Thursday, May 07, 2015



An unaccountable oversight

On Tuesday the New Zealand Business Number Bill passed its first reading. Its a boring administrative bill, and normally I wouldn't give it a second glance. But it has an unusual feature: the regulator it creates, the Registrar of New Zealand Business Numbers, will not be subject to the Official Information Act.

This is almost certainly an oversight rather than a deliberate policy decision. Maybe someone thought that having the Registrar appointed under the State Sector Act was enough. Or that they would be part of MBIE and included by them (nope. Section 2 (4A) OIA says that information held under one hat can't be requested because someone wears another). More likely, they didn't think about it at all, despite a requirement in the Legislation Advisory Committee Guidelines that

All public bodies should be subject to the Ombudsmen Act 1975, the Public Audit Act 2001, the Public Records Act 2005, the Official Information Act 1982 (or the Local Government Official Information and Meetings Act 1987)

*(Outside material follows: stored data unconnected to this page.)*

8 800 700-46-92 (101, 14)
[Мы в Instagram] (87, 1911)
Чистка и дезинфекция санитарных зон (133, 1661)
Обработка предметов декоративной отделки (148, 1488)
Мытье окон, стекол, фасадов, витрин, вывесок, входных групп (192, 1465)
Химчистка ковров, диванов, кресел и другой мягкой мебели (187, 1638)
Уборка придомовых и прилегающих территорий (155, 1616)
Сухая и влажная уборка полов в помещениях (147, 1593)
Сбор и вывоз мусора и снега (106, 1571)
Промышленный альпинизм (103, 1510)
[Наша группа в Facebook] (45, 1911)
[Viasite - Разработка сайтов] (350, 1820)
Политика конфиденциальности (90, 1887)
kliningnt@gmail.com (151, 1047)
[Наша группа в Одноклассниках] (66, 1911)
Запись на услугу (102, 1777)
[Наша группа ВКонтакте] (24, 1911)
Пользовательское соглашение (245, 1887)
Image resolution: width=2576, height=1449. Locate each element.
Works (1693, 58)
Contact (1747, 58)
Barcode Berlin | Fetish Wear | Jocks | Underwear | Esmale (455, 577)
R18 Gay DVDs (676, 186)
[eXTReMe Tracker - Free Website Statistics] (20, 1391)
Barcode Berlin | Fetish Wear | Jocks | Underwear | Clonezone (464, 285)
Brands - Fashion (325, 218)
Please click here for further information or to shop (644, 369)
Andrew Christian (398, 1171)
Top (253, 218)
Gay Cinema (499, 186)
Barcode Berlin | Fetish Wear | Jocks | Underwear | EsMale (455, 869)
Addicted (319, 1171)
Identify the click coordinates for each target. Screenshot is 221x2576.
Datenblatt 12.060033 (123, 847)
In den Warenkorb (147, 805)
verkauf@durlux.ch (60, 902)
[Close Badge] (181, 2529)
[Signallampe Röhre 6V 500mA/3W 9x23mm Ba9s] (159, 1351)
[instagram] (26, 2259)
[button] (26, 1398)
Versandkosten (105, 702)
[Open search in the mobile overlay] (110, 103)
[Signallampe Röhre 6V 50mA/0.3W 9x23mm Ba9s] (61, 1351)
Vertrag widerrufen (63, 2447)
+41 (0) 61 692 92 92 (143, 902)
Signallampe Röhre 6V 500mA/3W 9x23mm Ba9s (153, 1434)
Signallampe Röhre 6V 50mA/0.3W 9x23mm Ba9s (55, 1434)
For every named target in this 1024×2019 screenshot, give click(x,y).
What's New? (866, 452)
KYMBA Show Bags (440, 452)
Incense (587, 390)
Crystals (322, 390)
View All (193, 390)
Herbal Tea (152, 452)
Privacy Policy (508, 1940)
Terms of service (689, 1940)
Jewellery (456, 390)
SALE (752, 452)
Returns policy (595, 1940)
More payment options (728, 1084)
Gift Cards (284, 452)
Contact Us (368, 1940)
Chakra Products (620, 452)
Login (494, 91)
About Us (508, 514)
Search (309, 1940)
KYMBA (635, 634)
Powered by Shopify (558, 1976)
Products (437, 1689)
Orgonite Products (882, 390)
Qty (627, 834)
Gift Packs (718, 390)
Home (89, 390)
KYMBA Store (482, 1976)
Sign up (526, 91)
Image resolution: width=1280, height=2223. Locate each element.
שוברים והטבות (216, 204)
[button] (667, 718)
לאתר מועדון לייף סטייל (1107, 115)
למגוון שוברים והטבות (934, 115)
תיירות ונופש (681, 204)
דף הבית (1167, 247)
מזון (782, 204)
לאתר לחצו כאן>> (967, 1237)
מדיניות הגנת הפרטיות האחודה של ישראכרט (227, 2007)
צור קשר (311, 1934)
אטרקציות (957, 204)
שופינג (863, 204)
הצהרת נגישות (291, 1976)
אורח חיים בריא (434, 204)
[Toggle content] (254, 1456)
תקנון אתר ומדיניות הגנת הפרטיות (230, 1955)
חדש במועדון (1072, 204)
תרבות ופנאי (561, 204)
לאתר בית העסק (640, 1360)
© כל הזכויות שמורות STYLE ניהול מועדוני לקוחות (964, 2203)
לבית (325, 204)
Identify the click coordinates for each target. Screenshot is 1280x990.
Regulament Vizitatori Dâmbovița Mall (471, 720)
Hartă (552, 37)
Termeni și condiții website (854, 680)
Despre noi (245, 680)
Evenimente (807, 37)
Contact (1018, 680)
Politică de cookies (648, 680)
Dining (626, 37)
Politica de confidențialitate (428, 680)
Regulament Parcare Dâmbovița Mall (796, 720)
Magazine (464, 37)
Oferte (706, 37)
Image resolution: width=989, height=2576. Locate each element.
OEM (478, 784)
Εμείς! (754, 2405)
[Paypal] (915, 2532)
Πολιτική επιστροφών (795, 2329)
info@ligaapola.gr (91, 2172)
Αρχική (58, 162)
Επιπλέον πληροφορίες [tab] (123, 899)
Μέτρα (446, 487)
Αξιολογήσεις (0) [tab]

But in order for that to happen, they need to be explicitly scheduled (the Public Records Act 2005 being the exception here - being an instrument of the executive is enough). And there is no clause scheduling the Registrar under any of those Acts in the Bill. Meaning that its decisions will not be able to be challenged through the Ombudsman, its administration will not be able to be overseen through the OIA, and its finances will not be able to be checked by the Auditor-General. Which, when you think about it, is a pretty significant oversight - and enough to make you question the basic competence of the department responsible.

Naturally, I'll be making a submission (as well as some OIA requests). But it would be better if I didn't have to, and if departments conformed to basic legislative guidelines before embarrassing themselves in this manner.